Postgresql – Postgres query plan has high rowcount, slow execution

postgresql

I've identified this snippet of a query as running at incredibly slow speeds, although it's quite simple. It aims to find all the records in Table1 which don't have a more recent entry in Table2 with the same SessionID.

SELECT t1."VisitorID", t1."Timestamp"
FROM "Table1" t1
JOIN Table2 s ON t2."Timestamp" > t1."Timestamp"
            AND t2."SessionID" = t1."SessionID"
GROUP BY sgs."VisitorID", sgs."Timestamp"
HAVING COUNT(*) = 0

Where Table1 is a temporary table with 2640 rows and Table2 is permanent with 3756955 rows.

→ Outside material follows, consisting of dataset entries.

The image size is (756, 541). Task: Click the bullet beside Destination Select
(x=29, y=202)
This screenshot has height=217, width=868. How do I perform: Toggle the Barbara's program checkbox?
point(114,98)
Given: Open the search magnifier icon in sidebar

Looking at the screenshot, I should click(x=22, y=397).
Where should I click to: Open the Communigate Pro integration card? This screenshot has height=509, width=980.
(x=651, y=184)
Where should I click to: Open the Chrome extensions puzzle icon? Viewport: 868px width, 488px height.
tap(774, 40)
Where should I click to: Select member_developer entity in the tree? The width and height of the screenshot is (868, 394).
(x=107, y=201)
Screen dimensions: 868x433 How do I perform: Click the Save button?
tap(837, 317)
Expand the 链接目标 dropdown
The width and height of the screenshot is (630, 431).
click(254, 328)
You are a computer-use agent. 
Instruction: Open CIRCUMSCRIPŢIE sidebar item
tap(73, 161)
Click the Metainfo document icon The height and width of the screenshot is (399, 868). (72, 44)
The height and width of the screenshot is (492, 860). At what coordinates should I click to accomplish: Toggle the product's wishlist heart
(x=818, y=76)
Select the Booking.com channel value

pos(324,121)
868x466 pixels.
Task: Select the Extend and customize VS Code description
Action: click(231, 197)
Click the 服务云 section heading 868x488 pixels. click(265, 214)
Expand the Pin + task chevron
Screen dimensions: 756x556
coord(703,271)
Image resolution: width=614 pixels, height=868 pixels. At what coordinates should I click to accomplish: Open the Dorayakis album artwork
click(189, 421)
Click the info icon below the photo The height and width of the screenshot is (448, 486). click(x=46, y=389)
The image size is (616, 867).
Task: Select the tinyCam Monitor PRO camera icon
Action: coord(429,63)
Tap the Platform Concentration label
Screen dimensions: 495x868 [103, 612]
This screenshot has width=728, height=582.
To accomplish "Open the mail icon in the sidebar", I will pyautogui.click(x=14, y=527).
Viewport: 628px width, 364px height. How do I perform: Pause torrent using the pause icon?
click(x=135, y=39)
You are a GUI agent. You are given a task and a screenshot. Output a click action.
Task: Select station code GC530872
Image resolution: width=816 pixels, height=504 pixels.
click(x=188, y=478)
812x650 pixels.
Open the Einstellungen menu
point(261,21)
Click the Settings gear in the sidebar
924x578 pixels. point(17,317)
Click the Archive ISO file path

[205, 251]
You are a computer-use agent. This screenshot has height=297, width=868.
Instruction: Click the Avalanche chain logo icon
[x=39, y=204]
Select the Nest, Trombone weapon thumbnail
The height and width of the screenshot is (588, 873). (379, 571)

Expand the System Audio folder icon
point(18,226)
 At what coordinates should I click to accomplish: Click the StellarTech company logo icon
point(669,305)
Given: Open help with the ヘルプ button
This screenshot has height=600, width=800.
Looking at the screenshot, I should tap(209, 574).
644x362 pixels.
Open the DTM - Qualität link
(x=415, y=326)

Explain analyze gives the following output:

HashAggregate  (cost=119823801.74..119823830.53 rows=2303 width=24) (actual time=5172.891..5172.891 rows=0 loops=1)
Group Key: t1."VisitorID", t1."Timestamp"
Filter: (count(*) = 0)
Rows Removed by Filter: 2228
->  Nested Loop  (cost=0.43..97379087.60 rows=2992628552 width=24) (actual time=0.036..3986.857 rows=2909911 loops=1)
        ->  Seq Scan on "Table1" t1  (cost=0.00..80.40 rows=2640 width=61) (actual time=0.007..1.588 rows=2640 loops=1)
        ->  Index Scan using "IX_Table2_Timestamp" on "Table2" t2  (cost=0.43..25191.47 rows=1169452 width=45) (actual time=0.036..1.120 rows=1102 loops=2640)
              Index Cond: ("Timestamp" >= t1."Timestamp")
              Filter: ((t1."SessionID")::text = ("SessionID")::text)
              Rows Removed by Filter: 71
"Planning time: 0.243 ms"
"Execution time: 5172.947 ms"

I'm guessing that the slow execution time is down to the high row count, estimating nearly 3bn in the loop with actual count close to 3m, and 1.1m in the index scan and finding 1102, but I can't find the reason for this. This is just a small dataset for testing, when I used it on the full dataset (340,000 rows in Table1), it filled 45GB of temp files before I cancelled it.

What I've tried so far:

  • VACUUM ANALYZE on all tables involved before that part of the query runs.
  • Indexing all columns involved.
  • Replacing the greater-than with equals on Timestamp
  • Removing the GROUP BY and HAVING COUNT(*) statements

These gave performance increases but the snippet was still far slower than the rest of the query and the row count was still just as high.

If it's relevant, I'm running PostgreSQL 9.4.1 on an Amazon RDS instance.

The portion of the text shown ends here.